We focus on the theoretical analysis of pipeline buckling and investigate the reliability of FBG monitoring both by examining the analytical model available and by performing a laboratory-scale experiment. The goal is to verify the extendibility (with appropriate adaptations and adjustments) of models and methods developed for the detection of pipeline upheaval buckling caused by externally imposed forces using Brillouin sensors to the case of Bragg gratings and service loads, in particular temperature. Although this factor is doubly important in view of its potentially disruptive effects on both pipelines (buckling) and FBGs (apparent thermal strain), it has not been yet fully investigated.

2. Materials and Methods

2.1. Theoretical Background

The problem essentially concerns a long straight uniform heavy elastic pipe, laid on a flat rigid base at ambient temperature in stress-free conditions, fixed to the base at both extremities and constrained to lie in the vertical plane [2,13,14]. If pressure and temperature are raised, a single symmetrical buckle will form. Obviously, the contour of the pipe in the uplifted configuration is greater than its original length, whence it follows that the axial force in the buckle must be less than that away therefrom (an effect known as “geometric shortening”).

The curve of pre-buckle axial force (Figure 1) falls sharply for small lengths of the buckle and, after crossing a minimum, climbs steeply as the length grows. Such a shape implies that:

• A buckle cannot appear below a certain threshold of axial force;
• The equation of axial force admits two distinct solutions, associated to a shorter (always mechanically unstable) and a longer span respectively.

The transition from the unstable to the stable branch or “dynamic snap” happens at lower forces and less dramatically in the presence of an initial crookedness, to be eventually replaced by a progressive enlargement of the imperfection. Figure 1 sketches pre-buckle axial force (i.e., the axial force away from the buckle, which represents the control parameter of the phenomenon because it depends on the internal pressure and temperature rise)/buckle length curves for initially imperfect systems (dashed lines). Hobbs [2] demonstrated that “for very small imperfections a large snap is seen experimentally. As the initial out-of-straightness is increased, the snap occurs at lower forces and less dramatically. Eventually, for large enough imperfections the snap is eliminated, to be replaced by a single-valued magnification of the initial bow. For any initial imperfection the behavior is ultimately asymptotic to the stable curve for the perfect system”.

※ ※ ※

- **Tasks to perform**
**A.** Reproduce verbatim the passage of the pipeline buckling excerpt starting at "We focus on" and ending at "yet fully investigated.".
**B.** In the pipeline buckling excerpt, what name is given to the effect whereby the axial force in the buckle is less than the axial force away from it?
The lines that follow this pipeline buckling excerpt have no connection to it.

- **Given data**
※ ※ ※

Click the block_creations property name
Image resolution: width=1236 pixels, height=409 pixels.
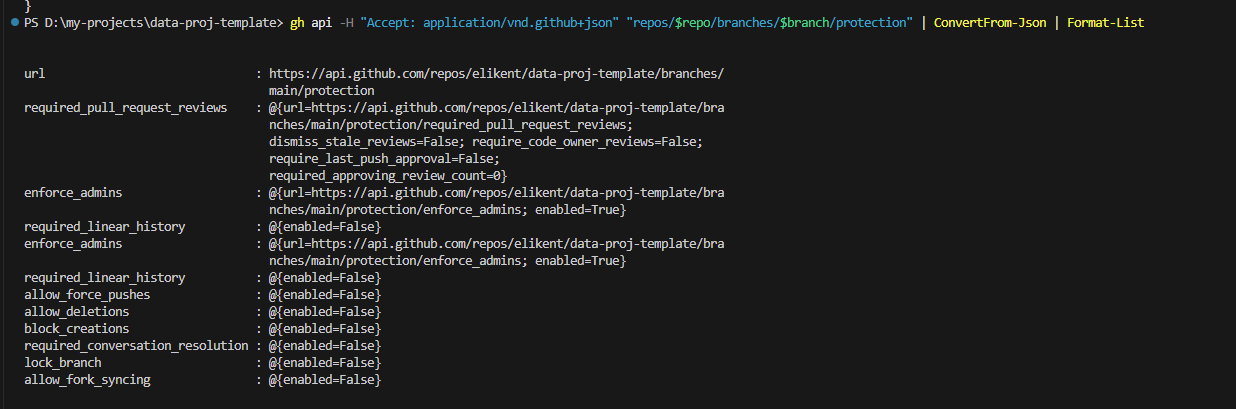(76, 328)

※ ※ ※

- **Response list**
**A.**
We focus on the theoretical analysis of pipeline buckling and investigate the reliability of FBG monitoring both by examining the analytical model available and by performing a laboratory-scale experiment. The goal is to verify the extendibility (with appropriate adaptations and adjustments) of models and methods developed for the detection of pipeline upheaval buckling caused by externally imposed forces using Brillouin sensors to the case of Bragg gratings and service loads, in particular temperature. Although this factor is doubly important in view of its potentially disruptive effects on both pipelines (buckling) and FBGs (apparent thermal strain), it has not been yet fully investigated.

**B.** Geometric shortening.